SW recipe: Beef tagliatelle


  • Low-calorie cooking spray
  • 500g lean beef mince (5% fat or less)
  • 1 large onion, finely chopped
  • 1 medium carrot, finely chopped
  • 1 celery stick, finely chopped
  • 250g closed-cup mushrooms, sliced
  • 3 large garlic cloves, crushed
  • 150g cherry tomatoes
  • 400g can chopped tomatoes
  • 2 beef stock cubes, crumbled
  • 4 tbsp tomato purée
  • 2 tsp dried oregano
  • 2 tsp Marmite
  • ½ small pack fresh basil, finely chopped
  • 80g baby spinach
  • 400g dried tagliatelle pasta


  1. Spray a large non-stick saucepan with a little low-calorie cooking spray and place over a medium heat. Add the beef, onion, carrot, celery and mushrooms and cook for 15 minutes.

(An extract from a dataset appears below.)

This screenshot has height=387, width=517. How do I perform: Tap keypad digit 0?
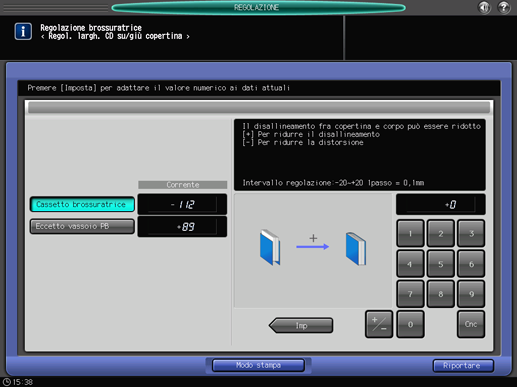410,324
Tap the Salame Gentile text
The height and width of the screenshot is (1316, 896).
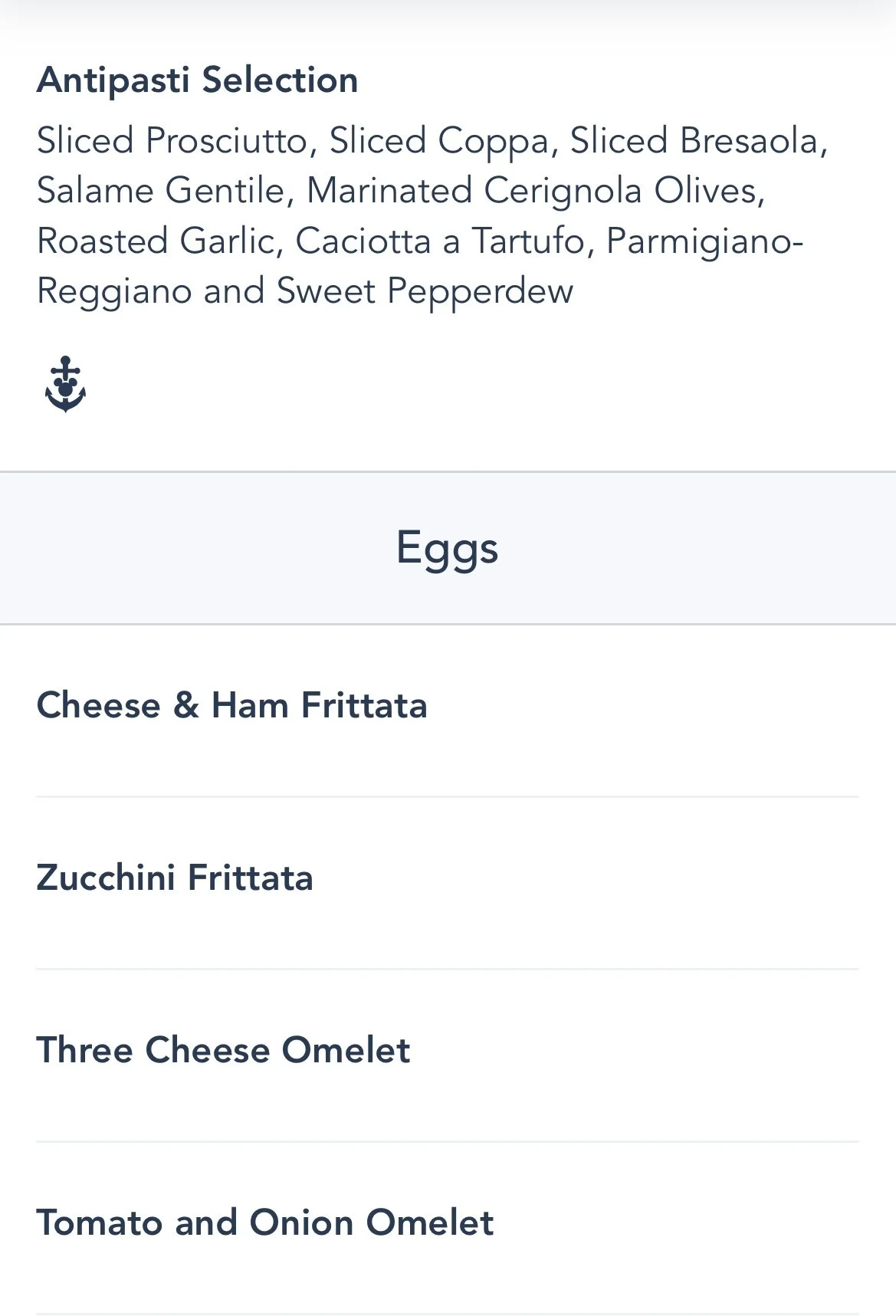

  2. Drain off any fat in the pan and add the garlic, cherry tomatoes, chopped tomatoes, stock cubes, tomato purée, oregano, Marmite and basil, plus 400ml boiling water. Simmer for 25 minutes, then add the spinach and stir until wilted.
  3. Meanwhile, cook the pasta according to the pack instructions and drain.
  4. Stir the sauce into the pasta, add salt and pepper to taste and serve hot with salad.